Mais on cherche en vain ce que Ruf a à nous dire de cette histoire où circulent tant de mystères, sur les relations des personnages et surtout sur cette énigmatique Mélisande dont Jeanneteau, à Lille, avait eu la très bonne idée de faire une enfant sauvage. Ici, Mélisande répète dès le début qu'elle n'est pas heureuse mais Ruf se contente de la regarder soumise, dans ses longues robes de princesse où elle est emprisonnée (à la mode de 1900, Geneviève portant le même type de tenue, en noir cette fois, alors que tous les hommes sont en sobres costumes quasi contemporains. Créations de Christian Lacroix, insistant un peu trop sur le symbole de l'emprisonnement vestimentaire fait aux femmes). Ainsi la malheureuse Petibon, gestes rares, erre le plus souvent quand elle ne s'effondre pas sur le sol, sans qu'on sache exactement, même dans les sentiments qu'elle semble porter à Pelléas, le degré de ses désirs, l'intensité de sa douleur, ou même la volupté dans laquelle son mal-être se complaît.
Le temps à marée basse selon Eric Ruf
Cette absence de vision se double heureusement d'un sens du rythme, d'une qualité de mise en espace, qui nous valent de fort beaux passages, la scène finale, les cheveux descendant de la tour (et la rousseur de Petibon, seule tache de couleur dans cet univers de suie et de nuit, participe intimement de la beauté du passage) Mais, à lire les déclarations d'intention de Ruf, on comprend peut-être... pourquoi on n'a pas compris.
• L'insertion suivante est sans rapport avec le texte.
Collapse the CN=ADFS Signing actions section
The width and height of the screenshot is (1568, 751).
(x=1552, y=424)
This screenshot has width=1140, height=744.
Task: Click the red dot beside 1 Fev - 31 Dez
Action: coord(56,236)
Ruf insiste, dans une très belle formule, sur le temps à marée basse: consentir à la lenteur... dans un théâtre de stupéfaction et d'enfance où les personnages représentent un mystère mais avant tout pour eux-mêmes. Et d'imaginer une Bretagne parallèle, un royaume d'Allemonde... caché, entraperçu, à peine découvert. Aucun des personnages n'est cité par Ruf, et surtout pas les deux principaux.
De sorte que l'énigme de Pelléas et Mélisande persiste, et même s'enfonce dans la nuit.
Pelléas et Mélisande de Claude Debussy, mise en scène d'Eric Ruf, direction musicale de François-Xavier Roth. Théâtre des Champs-Elysées, Paris.
Prochaines représentations: les 11, 13 et 15 octobre à 19 heures 30.
A l'heure où nous écrivons il nous est impossible de dire si Vannina Santoni continuera de chanter le rôle depuis le bord de scène ou si Patricia Petibon le reprendra pleinement.